About this item

The aliens are starting to hatch! Fans left desperate for more at the end of Bloom will dive into the non-stop action of this second book in the Overthrow trilogy.First the rain brought seeds. Seeds that grew into alien plants that burrowed and strangled and fed. Seth, Anaya, and Petra are strangely immune to the plants toxins and found a way to combat them. But just as they have their first success, the rain begins again. This rain brings eggs. That hatch into insects. Not small insects. Bird-sized mosquitos that carry disease. Borer worms that can eat through the foundation of a house. Boat-sized water striders that carry away their prey. But our heroes arent able to help this time--theyve been locked away in a government lab with other kids who are also immune. What is their secret?
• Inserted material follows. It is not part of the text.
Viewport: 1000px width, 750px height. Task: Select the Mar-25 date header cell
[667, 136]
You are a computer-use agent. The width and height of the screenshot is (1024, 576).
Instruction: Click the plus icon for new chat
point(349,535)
Could they be...part alien themselves? Whose side are they on?Kenneth Oppel expertly escalates the threats and ratchets up the tension in this cant-read-it-fast-enough adventure with an alien twist. Readers will be gasping for the next book as soon as they turn the last page...



About the Author

Kenneth Oppel

I was born in 1967 in Port Alberni, a mill town on Vancouver Island, British Columbia but spent the bulk of my childhood in Victoria, B.C. and on the opposite coast, in Halifax, Nova Scotia. ..At around twelve I decided I wanted to be a writer (this came after deciding I wanted to be a scientist, and then an architect) . I started out writing sci-fi epics (my Star Wars phase) then went on to swords and sorcery tales (my Dungeons and Dragons phase) and then, during the summer holiday when I was fourteen, started on a humorous story about a boy addicted to video games (written, of course, during my video game phase) . It turned out to be quite a long story, really a short novel, and I rewrote it the next summer. We had a family friend who knew Roald Dahl - one of my favourite authors - and this friend offered to show Dahl my story. I was paralysed with excitement. I never heard back from Roald Dahl directly, but he read my story, and liked it enough to pass on to his own literary agent. I got a letter from them, saying they wanted to take me on, and try to sell my story. And they did.